At the panel moderated by Ben Carter, vice president, Nomura, Michael Zornitta, principal at AlpInvest, described credit secondaries as “an exciting aspect for the market”, pointing to continued growth expectations as more private credit sponsors enter the space. He said the market has been driven in part by capital formation focused on return profiles, alongside the need to address liquidity pressures linked to slower distributions.
Zornitta added that buyers of secondaries have become increasingly comfortable with leverage in continuation vehicles and GP-led transactions, particularly where portfolios are diversified and underwriting is robust. However, he stressed that evergreen and semi-liquid structures create a far more dynamic portfolio management challenge than traditional closed-ended funds.
“Portfolio construction and management” becomes critical in these vehicles, he said, because managers must continuously monitor subscriptions, redemptions and valuations while balancing investor outcomes over time. He also said that evergreen structures are “highly operation-intensive”, often requiring larger and more operationally focused teams.

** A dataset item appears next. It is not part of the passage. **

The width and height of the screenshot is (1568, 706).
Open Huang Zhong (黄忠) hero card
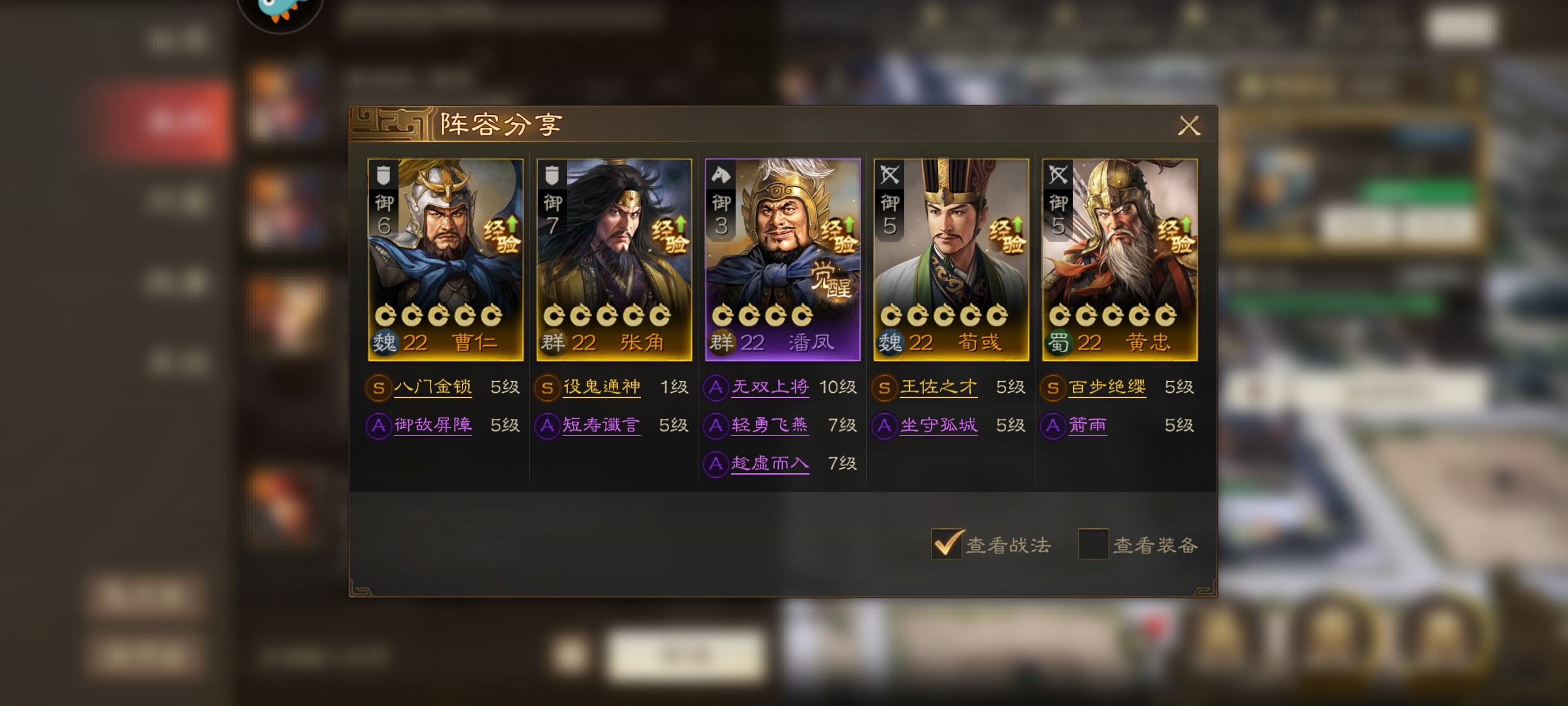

Nick Smith, managing director for private credit at the Alternative Investment Management Association (Aima), pointed out that research shows around 80% of private credit assets remain in closed-ended structures, but evergreen vehicles are increasingly being used to address portfolio management and liquidity challenges for institutional investors.
Liquidity management tools are essential in semi-liquid structures to avoid asset-liability mismatches, said Smith, advising against treating all evergreen products the same way.

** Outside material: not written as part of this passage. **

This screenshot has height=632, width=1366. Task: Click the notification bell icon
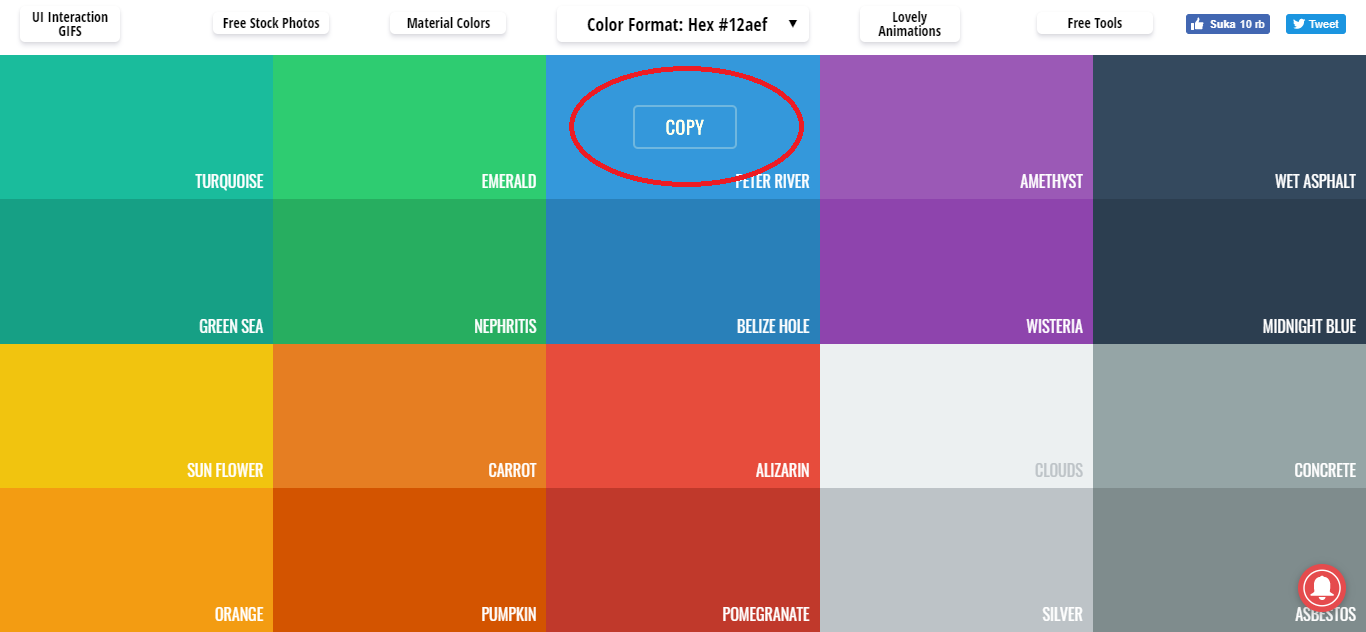coord(1322,588)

Severina Kaeppeli, Luxembourg partner at law firm A&O Shearman, said expectation management remains one of the biggest challenges for evergreen and semi-liquid products. “It is important to be clear about what investors will get,” she said, stressing the need for transparency around liquidity terms, redemption timelines and investor rights.
Kaeppeli added that newer frameworks, such as Eltifs and LTAFs, provide managers with broader distribution opportunities but warned that access to a wider investor base also comes with greater governance and communication responsibilities.
Colin Stewart, senior legal counsel at Arcmont Asset Management, said leverage is playing an increasingly important role in continuation fund transactions. He noted that the use of ABLs and other leverage facilities can help support pricing and improve return profiles for both existing and incoming investors.
Stewart said the use of leverage in continuation vehicle transactions can help investors better underwrite and stress-test portfolios, while also giving existing LPs greater assurance around pricing outcomes.
Hazem Benlarbi, head of treasury and hedging strategy at HG Capital, said institutional investors, he said, are using the structures to manage exposure to traditionally closed-ended private market funds, while the wealth channel is opening private markets to a broader investor base through regulation, private banks and distribution platforms. Transparency and operational readiness are becoming important as managers scale evergreen offerings. “Managers’ track records are also becoming an important factor,” Benlarbi said, adding that firms must show how they manage liquidity, hedging, share classes and tracking error across growing investor bases.